Work to be completed
Every line in the records below between the one holding "Viewport: 680px width, 409px" and the one holding "Given: Click the", inclusive, is to be set down exactly; all other lines are to be left out.

### Information

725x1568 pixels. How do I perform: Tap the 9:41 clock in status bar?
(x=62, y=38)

######
### Information

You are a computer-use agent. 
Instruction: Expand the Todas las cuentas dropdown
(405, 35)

######
### Information

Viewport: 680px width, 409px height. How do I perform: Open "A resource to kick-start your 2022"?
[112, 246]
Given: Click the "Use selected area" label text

######

Answer area
Viewport: 680px width, 409px height. How do I perform: Open "A resource to kick-start your 2022"?
[112, 246]
Given: Click the "Use selected area" label text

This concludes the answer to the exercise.